Exercise inputs:
=== Begin Enclosure ===

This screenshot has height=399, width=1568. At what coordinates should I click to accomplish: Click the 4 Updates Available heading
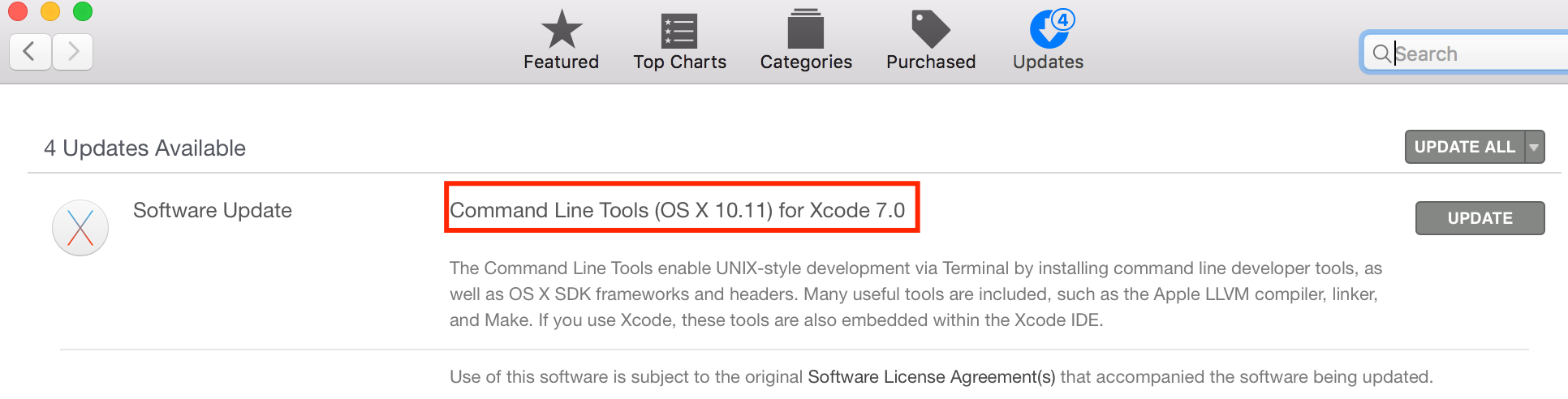(x=144, y=148)
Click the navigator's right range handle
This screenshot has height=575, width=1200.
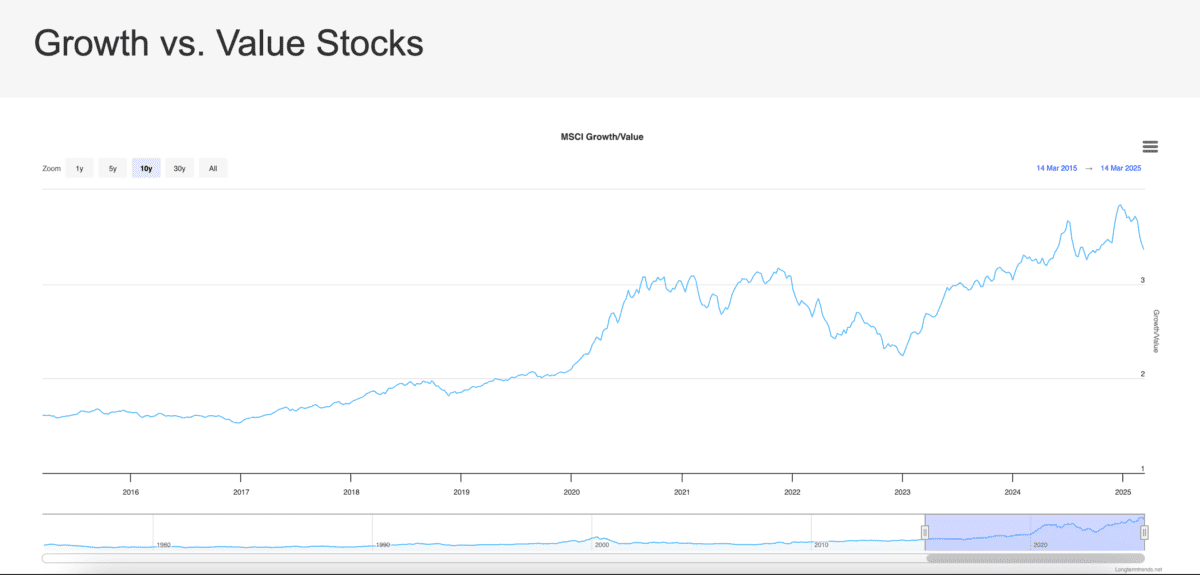[1144, 532]

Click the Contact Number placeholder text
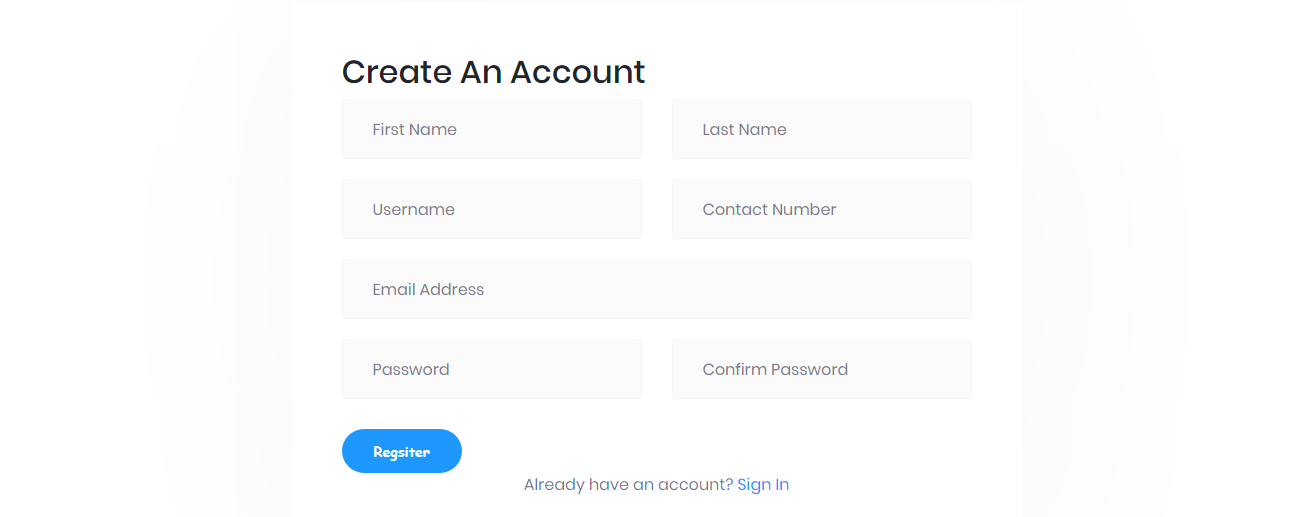click(x=770, y=209)
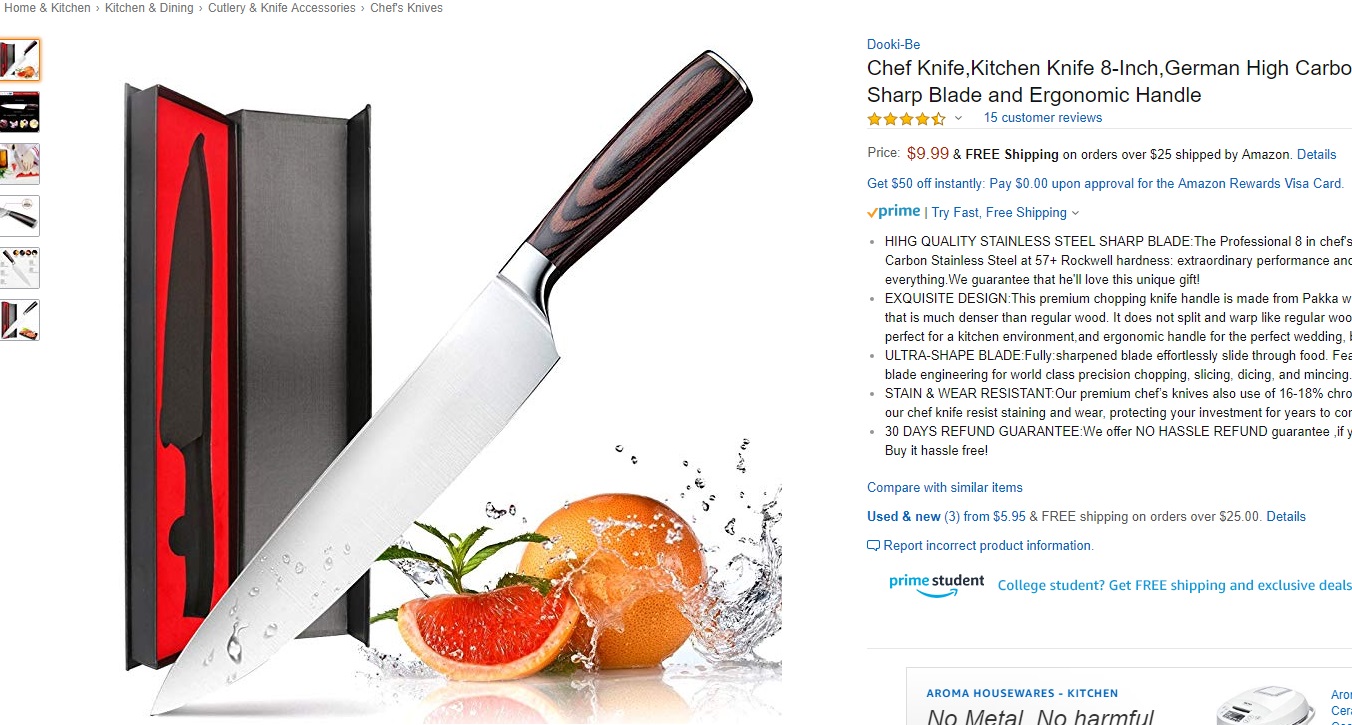This screenshot has height=725, width=1352.
Task: Click the Prime logo icon
Action: coord(893,212)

=== End Enclosure ===

Task description:
Repeat every entry above word for word, and include no pictures.

Response to the exercise:
This screenshot has height=399, width=1568. At what coordinates should I click to accomplish: Click the 4 Updates Available heading
(x=144, y=148)
Click the navigator's right range handle
This screenshot has height=575, width=1200.
[1144, 532]

Click the Contact Number placeholder text
click(x=770, y=209)
This screenshot has height=725, width=1352.
Task: Click the Prime logo icon
Action: coord(893,212)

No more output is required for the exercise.